There are two choices for a quadratic model, one which is concave up (with the rate of growth increasing over time) and one which is concave down (with the rate of growth decreasing over time). Another way of saying this is that a concave up quadratic model will have positive second differences while a concave down quadratic model will have negative second differences. Looking at the data, up through 1901 this can be very well approximated by a quadratic model with positive leading coefficient (concave up). But after 1901 two of the second differences are markedly negative which means that the rate of growth is now decreasing and a concave down quadratic is called for. With separate quadratics (one for 1801-1901 and one for 1901-1961) we could get a very good model. A single quadratic, however, will either miss the rapid growth over the first 100 years or the slowing growth over the last 60 years.

An exponential model fits the data extremely well for the first 120 years of the data as we can see that the successive quotients are all lie within a small range. Over the next 40 years the growth rate slows down dramatically and then for the 20 final years it begins to decrease. No single exponential model will be able to capture all three of these trends.

2. Below is an application which allows you to vary the three parameters $a, b,$ and $c$. Preliminary values have been set showing that the general shape of the London population can be captured by this logistic equation. (Note: At the moment, the graph displays a very zoomed out set of axes when viewed in Firefox. The graph appears correctly in chrome.)

We can visually see the influence each parameter has on the shape of the graph (by clicking on the button in the left hand column next to the given parameters) and this is described mathematically in the next part of the question.

3. To understand the shape of the graph of $P(t)$ we begin with the exponential function in the denominator. Since $b$ is a positive number $e^{-b(t-c)}$ steadily decreases as $t$ increases.

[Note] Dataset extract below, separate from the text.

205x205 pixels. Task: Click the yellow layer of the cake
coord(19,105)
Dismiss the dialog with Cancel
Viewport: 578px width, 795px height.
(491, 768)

The parameter $b$ controls how fast this decay is. The larger $b$ is, the more rapidly the exponential function will decay: since the exponential function is the denominator, as it decays the value of the function $P$ increases and so the graph is steeper when $b$ is larger. When $t = c$ we have $$P(c) = \frac{a}{1 + e^0} = \frac{a}{1 + 1}.$$ When $t$ is large on the other hand, $e^{-b(t-c)}$ will be very small and so the approximate value of $P$ will be $a$. So $a$ represents the value that the population approaches (according to the model determined by $P$) as time increases and $c$ is the time when the population $P(c)$ is half of this limiting value $a$.

Summing this up, the parameter $a$ determines how large the values of the function $P$ become as time grows. The parameter $b$ determines how rapidly the population $P(t)$ increases: the larger the value of $b$, the shorter the time span of rapid growth and the more rapid that growth is. The parameter $c$ moves the graph to the left or right without influencing the overall shape so it determines when the rapid growth period happens.